Raga sampai menggeleng tak percaya dengan tingkah konyol Yura.
"Wah, ada kucing. Emangnya Papi boleh bawa pulang?" tanya Tian kepo. Dia kan pernah minta izin pelihara hamster, tapi enggak boleh. Sedangkan Yura kan kucing, ah tidak adil.
"Boleh dong." Tian memicingkan matanya kepada Raga, lalu dia memukuli bahu Raga berulang kali.
"Tian, apa-apaan sih kamu?" sama sekali tidak merasa ada salah. "Kenapa kamu pukul, Papi? Kamu udah lapar?" lanjutnya.
"Tian udah enggak lapar." Sekarang giliran Tian yang malah ngambek, enggak ada hujan, nggak ada angin, tiba-tiba ngambek aja. "Papi, nggak adil ih." Tian membuang mukanya seraya menyilang tangannya di dada.
"Enggak adil apanya?" Raga sampai heran.
"Itu Tante Yura boleh pelihara kucing, masa aku enggak boleh pelihara hamster. Itu namanya Papi udah enggak adil." Kucing saja membuatntmya stress, apalagi ditambah hamster, bisa keluar isi otaknya.
"Enggak! Cukup satu kucing, jangan ditambah hamster, sekalian kita bikin kebun binatang aja." Kalau soal binatang Raga angkat tangan deh.

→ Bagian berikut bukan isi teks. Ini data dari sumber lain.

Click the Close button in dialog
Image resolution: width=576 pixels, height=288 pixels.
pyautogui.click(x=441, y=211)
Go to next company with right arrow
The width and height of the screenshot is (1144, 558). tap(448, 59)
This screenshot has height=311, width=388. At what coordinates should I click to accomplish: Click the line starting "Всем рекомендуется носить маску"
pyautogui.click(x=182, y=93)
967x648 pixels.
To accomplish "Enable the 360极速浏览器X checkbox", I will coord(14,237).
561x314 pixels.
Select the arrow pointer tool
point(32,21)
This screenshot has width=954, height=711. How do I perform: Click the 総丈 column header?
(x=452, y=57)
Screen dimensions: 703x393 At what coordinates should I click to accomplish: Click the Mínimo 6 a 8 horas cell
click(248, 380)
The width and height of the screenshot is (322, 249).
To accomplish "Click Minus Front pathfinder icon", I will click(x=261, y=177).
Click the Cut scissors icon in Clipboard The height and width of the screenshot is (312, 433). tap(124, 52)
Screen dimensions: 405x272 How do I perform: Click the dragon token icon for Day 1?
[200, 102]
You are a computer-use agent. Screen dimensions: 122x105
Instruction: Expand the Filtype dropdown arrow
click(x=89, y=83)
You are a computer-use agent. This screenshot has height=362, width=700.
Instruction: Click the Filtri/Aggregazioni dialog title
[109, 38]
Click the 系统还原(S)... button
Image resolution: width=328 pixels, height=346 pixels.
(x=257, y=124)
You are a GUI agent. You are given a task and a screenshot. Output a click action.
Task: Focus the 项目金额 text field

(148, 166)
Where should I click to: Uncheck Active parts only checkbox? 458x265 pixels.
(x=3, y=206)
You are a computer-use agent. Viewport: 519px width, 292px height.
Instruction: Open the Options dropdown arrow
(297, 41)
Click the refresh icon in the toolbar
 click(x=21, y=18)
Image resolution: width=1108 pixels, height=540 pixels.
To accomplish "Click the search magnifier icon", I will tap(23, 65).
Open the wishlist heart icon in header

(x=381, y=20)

Sejak kecil dia sudah terbiasa hidup wow sih, jadi enggak pernah tuh main kotor-kotoran, apalagi Raga anak tunggal.
"Tuh kan Papi enggak adil, Tante Yura boleh, masa Tian enggak boleh," protes Tian. Dia mulai menuntut keinginannya ke Raga.
"Ya udah cuma hamster, kan. Lagian dia yang akan mengurus hamsternya bukan kamu." Yura ikut membujuk Raga biar anak itu senang.
"Tap--"
"Enggak ada kata tapi, pokoknya boleh. Sekarang kita ke mall dulu, habis itu kita cari hamster, sekalian aku singgah ke salon kucing." Raga menghela napas panjang, istri dan anaknya sehati banget sih, perasaan enggak ada yang mau mendengar keluhannya.
"Nanti aku bikin penampungan binatang sekalian di rumah itu," sergah Raga. Dia terpaksa menerima kemauan dua orang ini. Emang susah ya, berurusan dengan wanita. Untuk bilang enggak aja, bibirnya terasa kaku.